* **What you are asked to do**:
Convert the lines of data starting at the line that contains "Click the Previous" and ending at the line that contains "This screenshot has width=288, height=353." into a numbered list, leaving out any blank lines.

* **Record set**:

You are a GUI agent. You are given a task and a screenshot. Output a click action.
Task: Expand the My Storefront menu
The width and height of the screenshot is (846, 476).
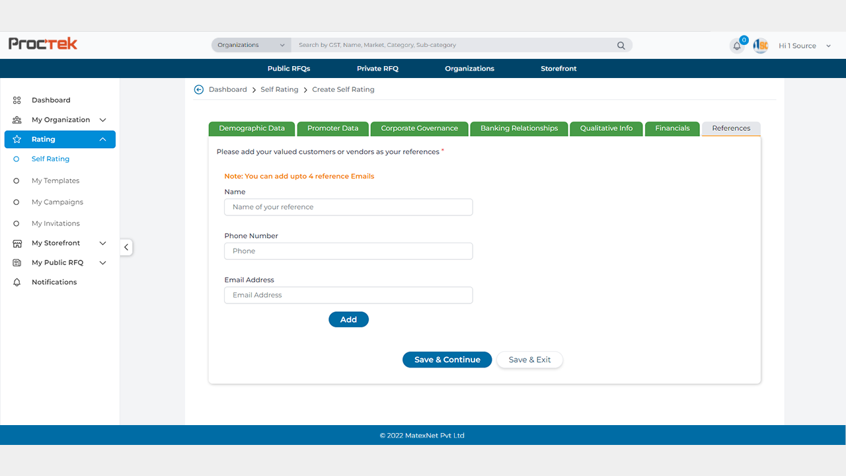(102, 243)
* * *
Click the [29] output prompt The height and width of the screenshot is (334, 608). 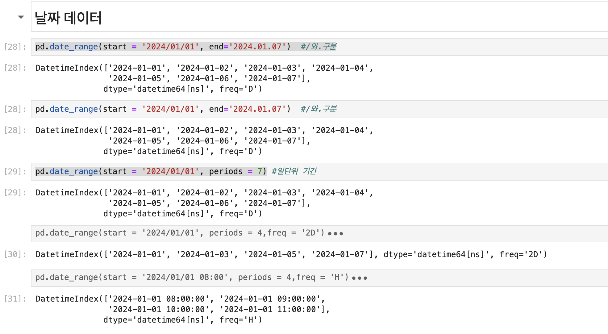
--
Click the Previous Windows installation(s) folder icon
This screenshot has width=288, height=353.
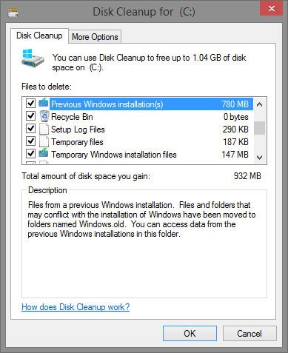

* **Task solution**:
1. Click the Previous Windows installation(s) folder icon
2. This screenshot has width=288, height=353.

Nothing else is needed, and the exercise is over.